- Short task -
Print verbatim everything from the line containing "Task: Uncheck Synchronized Time" down to the end of the records, both ends included. Omit the pictures.

- Record extracts -
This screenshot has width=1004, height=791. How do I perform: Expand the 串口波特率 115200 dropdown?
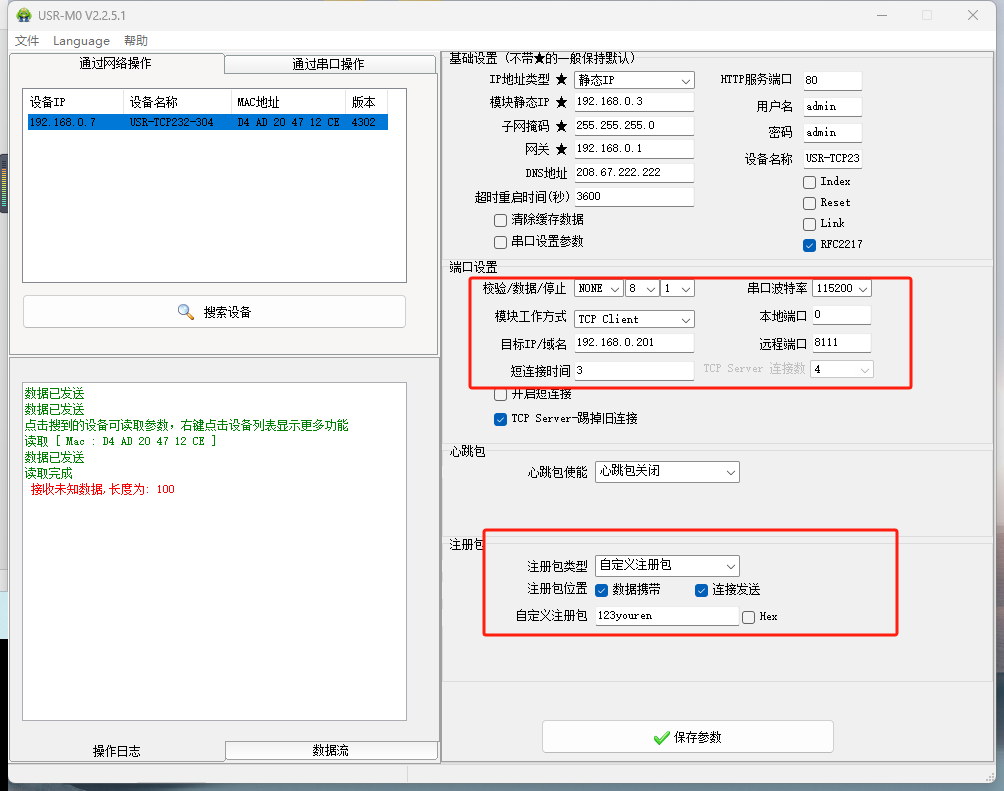tap(841, 288)
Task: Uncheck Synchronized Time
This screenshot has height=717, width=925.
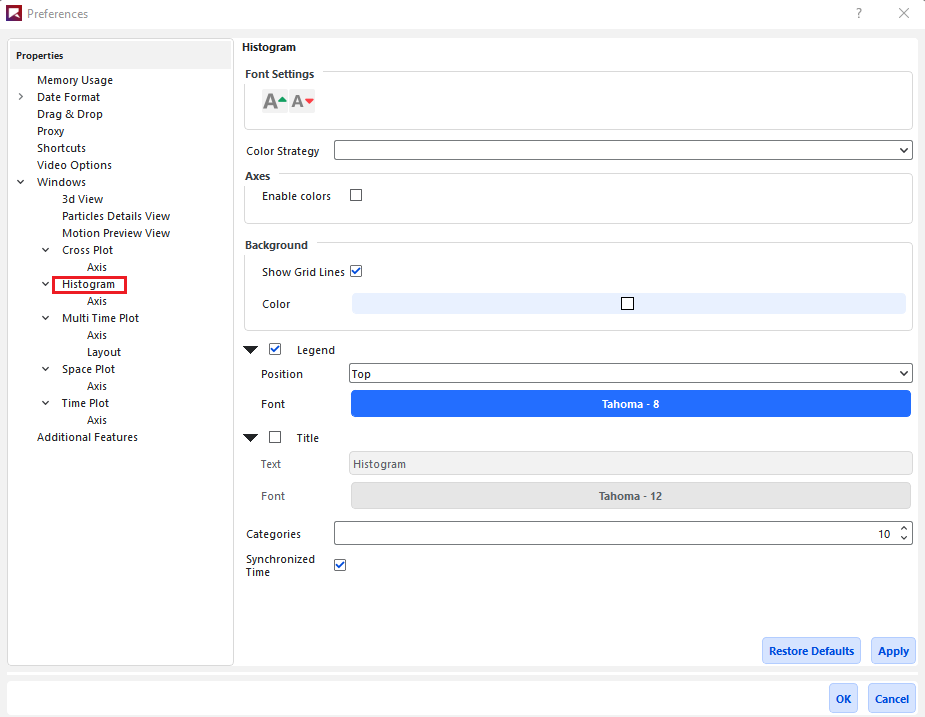Action: (340, 564)
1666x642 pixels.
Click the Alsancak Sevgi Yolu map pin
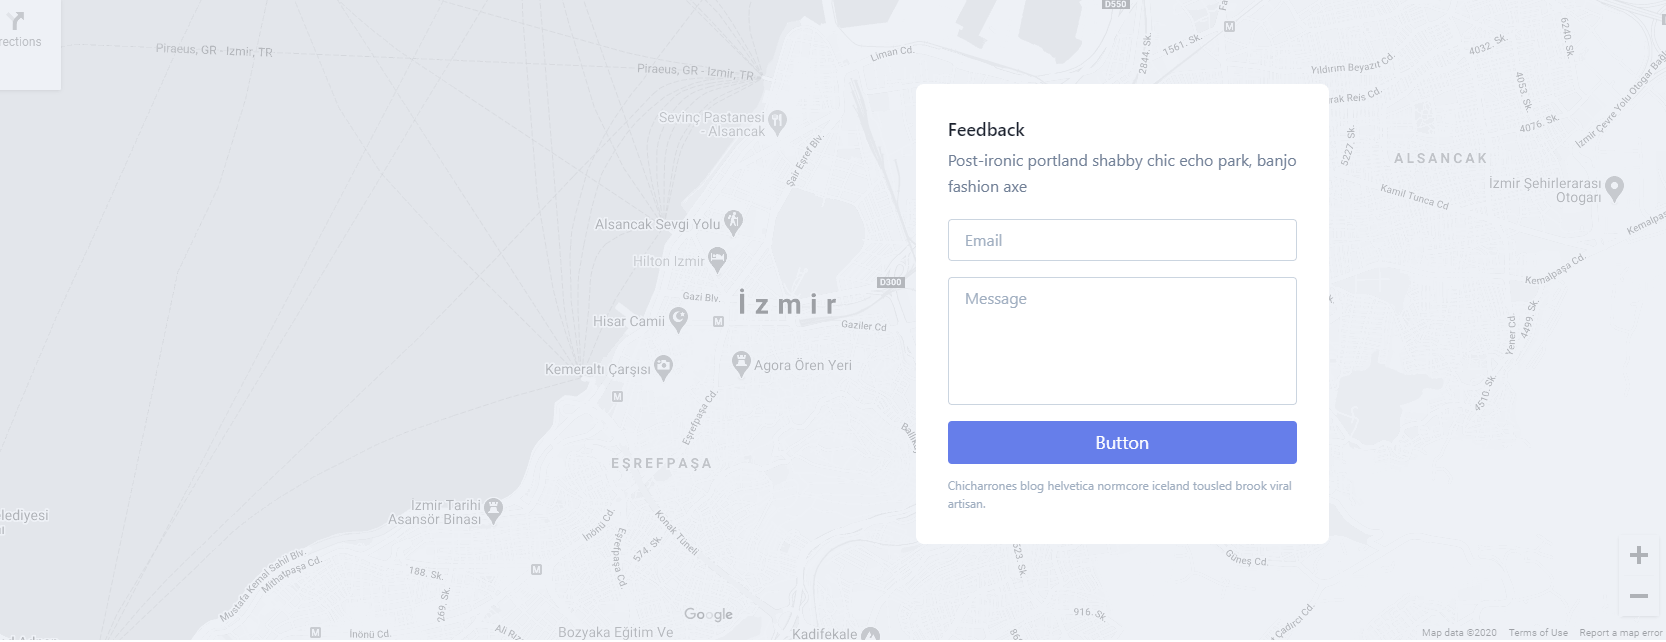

- Exercise result -
Task: Uncheck Synchronized Time
This screenshot has height=717, width=925.
Action: (340, 564)
1666x642 pixels.
Click the Alsancak Sevgi Yolu map pin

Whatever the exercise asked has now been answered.